EADS connaît une actualité assez riche aux Etats-Unis depuis le début de l’année, avec l’annonce, le 22 avril dernier, du rachat de la société californienne PlantCML, spécialisée dans les systèmes de sécurité, pour 350 millions de dollars.

En février dernier, le groupe, en partenariat avec Northrop Grumman, s’est vu attribuer par l’armée de l’air américaine un contrat de 35 milliards de dollars (22,4 milliards d’euros) portant sur la fourniture de 179 avions ravitailleurs.

Dans le domaine civil, Airbus, filiale à 100% d’EADS, a annoncé la semaine dernière la conclusion d’un contrat avec l’équipementier Spirit Aerosystems portant sur la fourniture d’une partie du fuselage du futur A350 XWB, le futur long courrier de l’avionneur européen, qui devrait entrer en service en 2013.

EXTERNALISER 50% DE L’A350

Louis Gallois a assuré qu’EADS disposait aujourd’hui de suffisamment de liquidités pour financer le programme A350 XWB sans avoir recours à une augmentation de capital.

Peu après l’annonce de nouveaux retards dans les livraisons du très gros porteur A380, il a assuré que le calendrier de l’A350 n’était pas modifié.

Louis Gallois a répété que le groupe voulait externaliser 50% du programme A350, un objectif qui suppose la vente de certains sites.

"Pour arriver à 50%, il va falloir que nous vendions des sites. Pour atteindre l’objectif d’externaliser 50% de la production, il faudra vendre des sites", a-t-il déclaré.

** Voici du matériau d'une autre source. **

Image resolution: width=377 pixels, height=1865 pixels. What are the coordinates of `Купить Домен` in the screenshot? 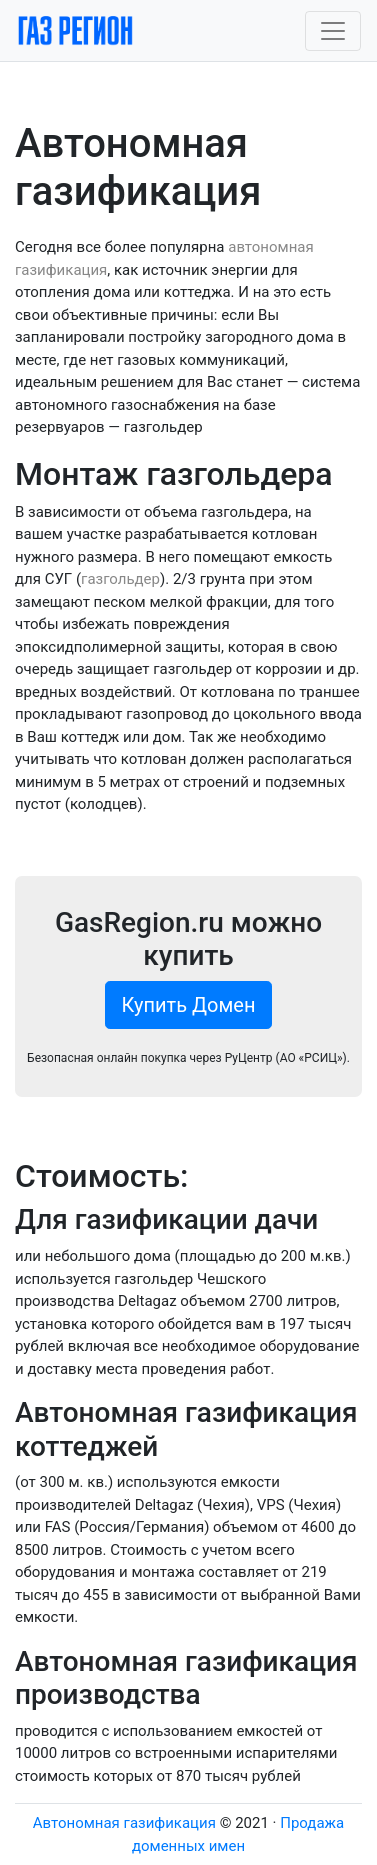 It's located at (189, 1005).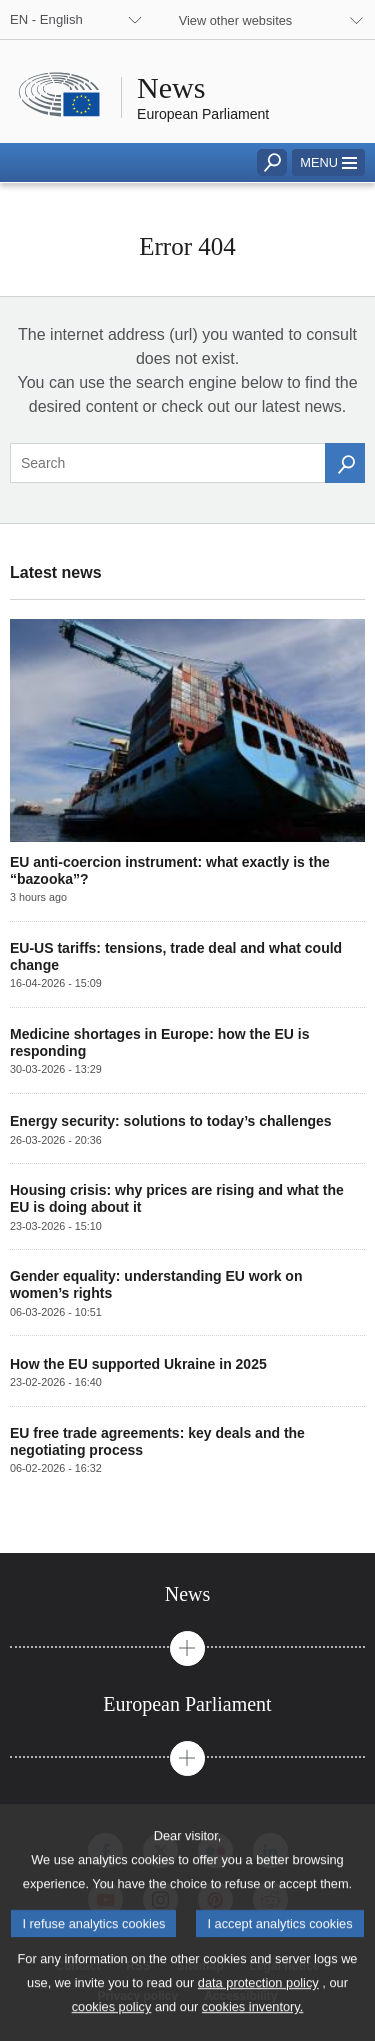 The height and width of the screenshot is (2041, 375). Describe the element at coordinates (46, 19) in the screenshot. I see `EN - English` at that location.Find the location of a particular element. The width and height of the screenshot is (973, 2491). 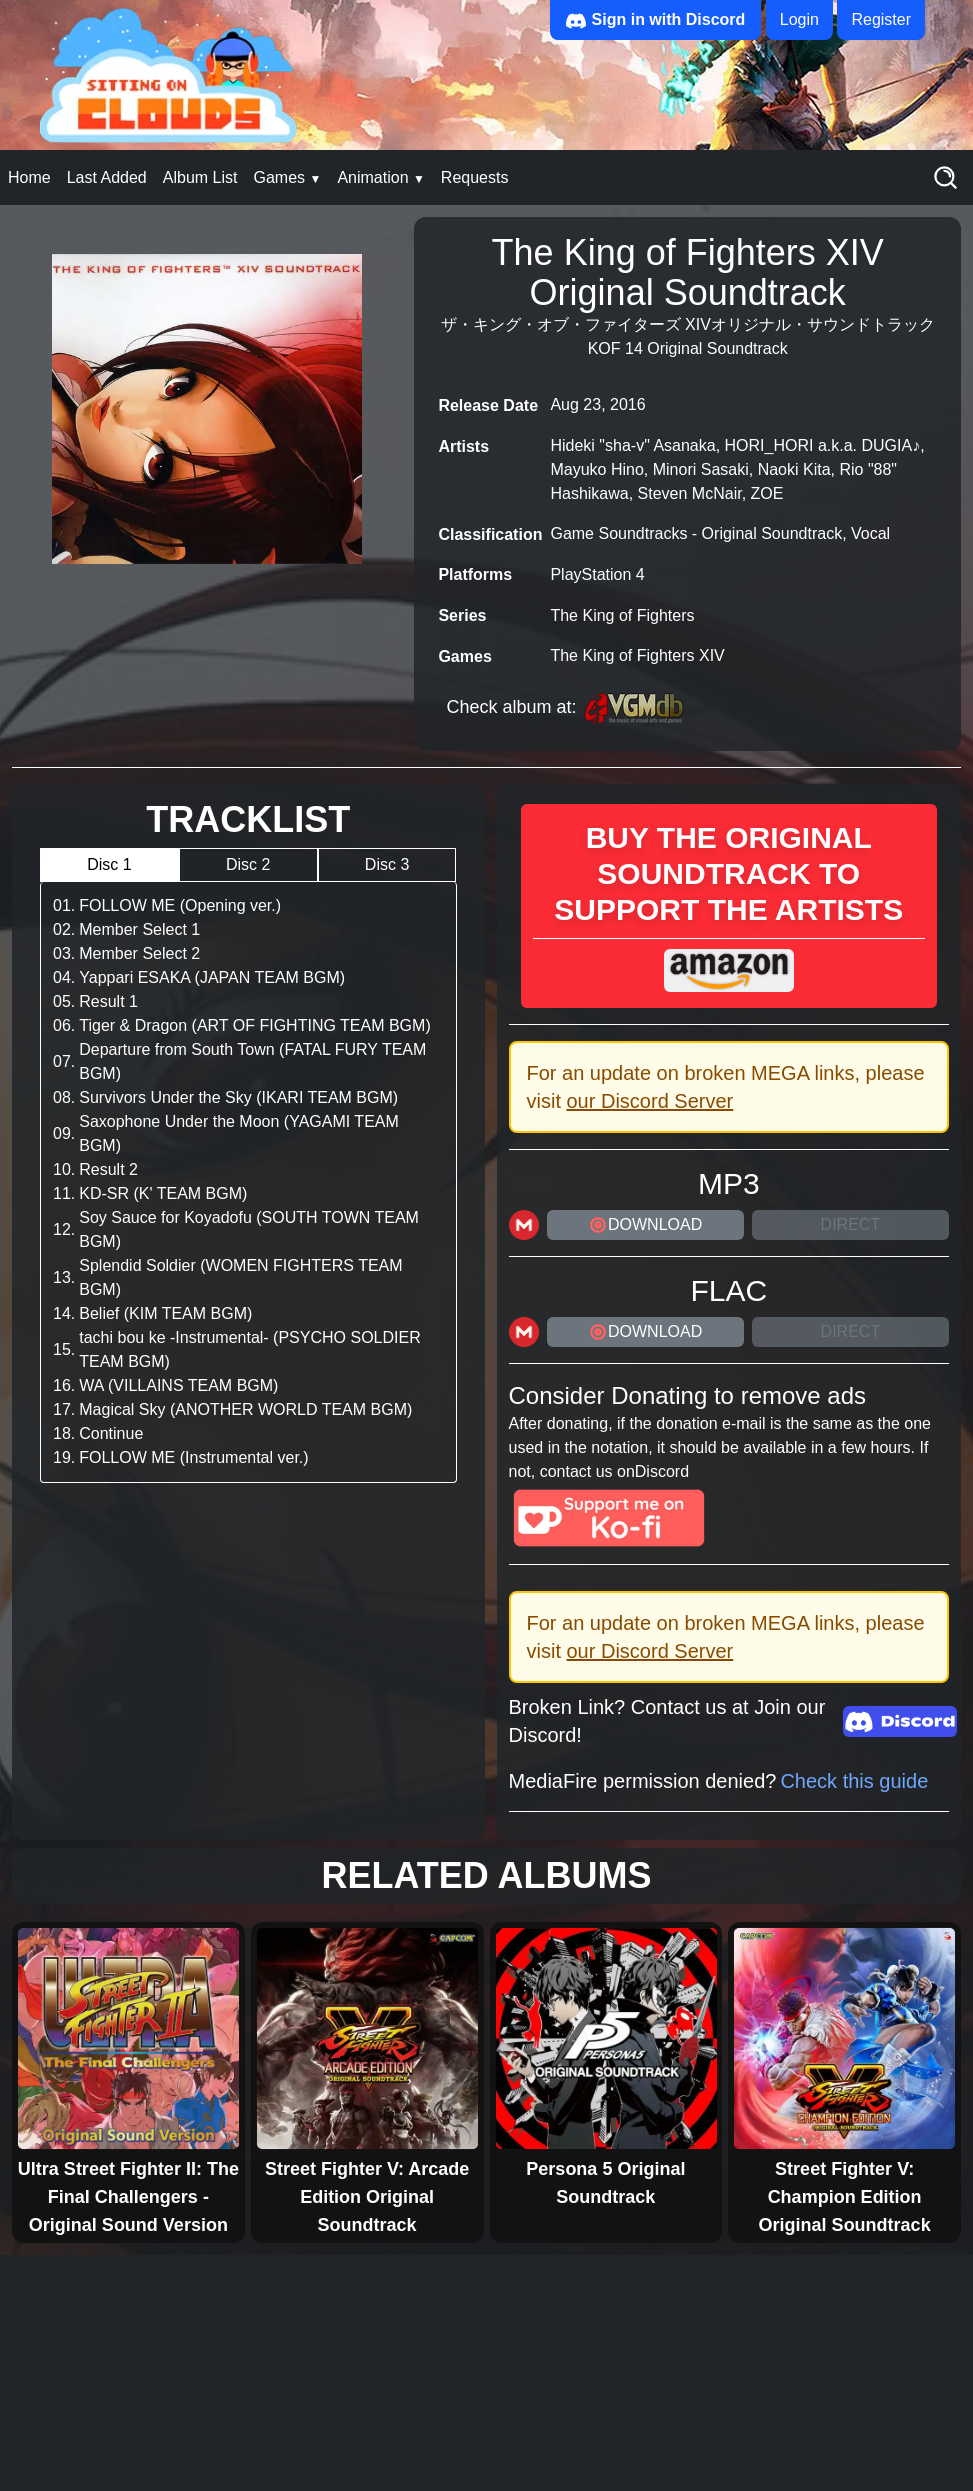

Disc 3 is located at coordinates (387, 864).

Airbus éprouve pourtant des difficultés à céder ses sites car après l’échec, le mois dernier, de la vente de trois usines allemandes à MT Aerospace, le constructeur a mis fin il y a deux semaines aux négociations avec Latécoère qui avaient porté sur la cession à l’équipementier aéronautique français des sites de Méaulte (Somme) et de Saint-Nazaire (Loire-Atlantique).

Louis Gallois a assuré que les retards dans les cessions des sites ne "modifiaient pas les objectifs" du plan de réduction des coûts "Power 8" d’Airbus.

"En trésorerie, nous sommes en avance sur les objectifs de cash de power 8 sur les économies de coûts. Zéphir (le plan de cession des sites d’Airbus, NDLR) devrait rapporter 230 millions sur les 2,1 milliards. D’une part nous allons vendre deux sites (Laupham (Allemagne) et Fulton (Royaume-Uni)), d’autre part les autres sites vont devoir faire les économies correspondantes", a-t-il ajouté.

Louis Gallois a annoncé que des mesures additionnelles dans le cadre du plan "Power 8" seront présentées avant l’été, sans en dévoiler la teneur.

Le président d’EADS a confirmé l’objectif de 700 nouvelles commandes d’avions cette année et celui de 470 livraisons.

Vers 10h15, Le titre EADS cédait 3,19% à 16,37 euros, affecté notamment par l’abaissement par UBS de sa recommandation de neutre à vendre, après le fort rebond du titre intervenu la semaine dernière à l’annonce de résultats trimestriels meilleurs que prévu.